While there are things you can — and likely should — do to reduce the chances of failure, here I would like to continue the theme of “embracing” failures and plan to handle them more gracefully.

How Reliable We Are

With the exception of very simple use cases, your application is likely composed of more than one dependency.

Figure 1. A dependency between services to deliver one functionality.

In this example we have an application that has 3 other dependencies, we could consider a simplified model where:

Reliability (R) = R_A * R_B * R_C

And the failure rate is

Failure Rate (λ) = 1 — R

If we have in our example:

Service A (R_A): 0.95 (95% reliable)

Service B (R_B): 0.90 (90% reliable)

Service C (R_C): 0.98 (98% reliable)

Our service would be

R = 0.95 * 0.90 * 0.98 = 0.8466

λ = 1–0.8466 = 0.1534, or ~ 15%

As we can see, we are very susceptible to variations in the reliability of the dependencies.

If things break all the time, does it mean we have no chance of improving our situation?

The World Is Not Binary

As developers, we tend to approach things as binary, whether they succeed or not. Akin to what was presented in “Your Coffee Shop Desn’t Use Two-Phase Commit”, the reality is both more complex and, to a certain extent, forgiving than our atomic mindset would think at first.

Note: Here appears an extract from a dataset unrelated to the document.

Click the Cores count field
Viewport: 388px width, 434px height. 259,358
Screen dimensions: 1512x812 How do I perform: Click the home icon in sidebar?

Imagine that you passed by your favorite store and decided to purchase a book that will be a gift. You pick up the book, enter in line and when you reach the cashier, he tells you they are out of gift wrappings.

Does the store cancel your purchase? Or does it offer you alternatives, such as “Do you want to purchase without the wrapping?” or “We can wrap it for you and notify you once it is ready to be picked up”.

In another scenario, your application contacts a carrier to obtain the shipping cost for a package. It is a high-traffic season and the service is too slow or unresponsive.

Do you inform the customer and cancel the process? Or is it possible to assign, in this exceptional case, a pre-calculated cost based on the historical data you have?

Figure 2. Choices when problems happen.

What do those two examples have in common? We identified, during design time, that these dependencies could go wrong and we devised a way to still succeed with the intent (allow the customer to purchase), even if all dependencies are not there.

Graceful Degradation

As we have seen in the previous examples, graceful degradation consists in providing an experience to the user that is still acceptable — by both business and end-user — when issues take place.

Figure 3. Dependency and its (optional) fallback behavior executed when a failure takes place.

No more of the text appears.